### SUPPLIED DATA:
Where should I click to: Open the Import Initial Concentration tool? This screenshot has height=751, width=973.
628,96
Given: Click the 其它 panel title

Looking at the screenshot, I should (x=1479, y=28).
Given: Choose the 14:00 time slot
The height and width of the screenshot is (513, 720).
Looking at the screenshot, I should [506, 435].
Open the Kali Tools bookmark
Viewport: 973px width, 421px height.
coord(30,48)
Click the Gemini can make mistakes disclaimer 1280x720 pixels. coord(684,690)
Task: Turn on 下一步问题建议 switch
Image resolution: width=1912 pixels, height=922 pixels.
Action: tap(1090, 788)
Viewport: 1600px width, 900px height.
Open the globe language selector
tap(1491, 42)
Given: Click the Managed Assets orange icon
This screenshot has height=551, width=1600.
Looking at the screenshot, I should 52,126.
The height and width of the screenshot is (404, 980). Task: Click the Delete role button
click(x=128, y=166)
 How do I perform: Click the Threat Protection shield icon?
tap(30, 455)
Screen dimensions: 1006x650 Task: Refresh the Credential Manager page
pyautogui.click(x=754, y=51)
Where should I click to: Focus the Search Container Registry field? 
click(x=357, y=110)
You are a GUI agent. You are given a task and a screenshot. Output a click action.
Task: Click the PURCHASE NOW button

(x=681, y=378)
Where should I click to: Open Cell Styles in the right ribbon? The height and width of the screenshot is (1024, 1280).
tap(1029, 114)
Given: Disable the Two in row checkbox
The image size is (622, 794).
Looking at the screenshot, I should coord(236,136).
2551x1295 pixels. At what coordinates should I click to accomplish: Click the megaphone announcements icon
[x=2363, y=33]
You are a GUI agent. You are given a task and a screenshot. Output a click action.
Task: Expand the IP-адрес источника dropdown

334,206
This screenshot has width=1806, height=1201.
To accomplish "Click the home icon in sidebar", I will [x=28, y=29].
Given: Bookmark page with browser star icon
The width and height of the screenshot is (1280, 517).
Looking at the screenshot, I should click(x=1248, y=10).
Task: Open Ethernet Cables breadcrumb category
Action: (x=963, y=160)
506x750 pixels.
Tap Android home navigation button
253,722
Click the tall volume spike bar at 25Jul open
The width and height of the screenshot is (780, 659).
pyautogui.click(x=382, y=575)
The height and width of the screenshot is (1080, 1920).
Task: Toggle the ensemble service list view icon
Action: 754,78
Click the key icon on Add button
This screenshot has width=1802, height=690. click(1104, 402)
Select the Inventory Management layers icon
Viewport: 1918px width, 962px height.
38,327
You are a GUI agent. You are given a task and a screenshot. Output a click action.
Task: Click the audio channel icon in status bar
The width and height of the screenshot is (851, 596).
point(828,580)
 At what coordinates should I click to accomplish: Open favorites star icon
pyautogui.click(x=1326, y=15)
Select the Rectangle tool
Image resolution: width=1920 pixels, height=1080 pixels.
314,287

### EXERCISE INSTRUCTIONS:
Reproduce all of the data above line for line, without changing anything.

### SOLUTION:
Where should I click to: Open the Import Initial Concentration tool? This screenshot has height=751, width=973.
628,96
Given: Click the 其它 panel title

Looking at the screenshot, I should (x=1479, y=28).
Given: Choose the 14:00 time slot
The height and width of the screenshot is (513, 720).
Looking at the screenshot, I should [506, 435].
Open the Kali Tools bookmark
Viewport: 973px width, 421px height.
coord(30,48)
Click the Gemini can make mistakes disclaimer 1280x720 pixels. coord(684,690)
Task: Turn on 下一步问题建议 switch
Image resolution: width=1912 pixels, height=922 pixels.
Action: tap(1090, 788)
Viewport: 1600px width, 900px height.
Open the globe language selector
tap(1491, 42)
Given: Click the Managed Assets orange icon
This screenshot has height=551, width=1600.
Looking at the screenshot, I should 52,126.
The height and width of the screenshot is (404, 980). Task: Click the Delete role button
click(x=128, y=166)
 How do I perform: Click the Threat Protection shield icon?
tap(30, 455)
Screen dimensions: 1006x650 Task: Refresh the Credential Manager page
pyautogui.click(x=754, y=51)
Where should I click to: Focus the Search Container Registry field? 
click(x=357, y=110)
You are a GUI agent. You are given a task and a screenshot. Output a click action.
Task: Click the PURCHASE NOW button

(x=681, y=378)
Where should I click to: Open Cell Styles in the right ribbon? The height and width of the screenshot is (1024, 1280).
tap(1029, 114)
Given: Disable the Two in row checkbox
The image size is (622, 794).
Looking at the screenshot, I should coord(236,136).
2551x1295 pixels. At what coordinates should I click to accomplish: Click the megaphone announcements icon
[x=2363, y=33]
You are a GUI agent. You are given a task and a screenshot. Output a click action.
Task: Expand the IP-адрес источника dropdown

334,206
This screenshot has width=1806, height=1201.
To accomplish "Click the home icon in sidebar", I will [x=28, y=29].
Given: Bookmark page with browser star icon
The width and height of the screenshot is (1280, 517).
Looking at the screenshot, I should click(x=1248, y=10).
Task: Open Ethernet Cables breadcrumb category
Action: (x=963, y=160)
506x750 pixels.
Tap Android home navigation button
253,722
Click the tall volume spike bar at 25Jul open
The width and height of the screenshot is (780, 659).
pyautogui.click(x=382, y=575)
The height and width of the screenshot is (1080, 1920).
Task: Toggle the ensemble service list view icon
Action: 754,78
Click the key icon on Add button
This screenshot has width=1802, height=690. click(1104, 402)
Select the Inventory Management layers icon
Viewport: 1918px width, 962px height.
38,327
You are a GUI agent. You are given a task and a screenshot. Output a click action.
Task: Click the audio channel icon in status bar
The width and height of the screenshot is (851, 596).
point(828,580)
 At what coordinates should I click to accomplish: Open favorites star icon
pyautogui.click(x=1326, y=15)
Select the Rectangle tool
Image resolution: width=1920 pixels, height=1080 pixels.
314,287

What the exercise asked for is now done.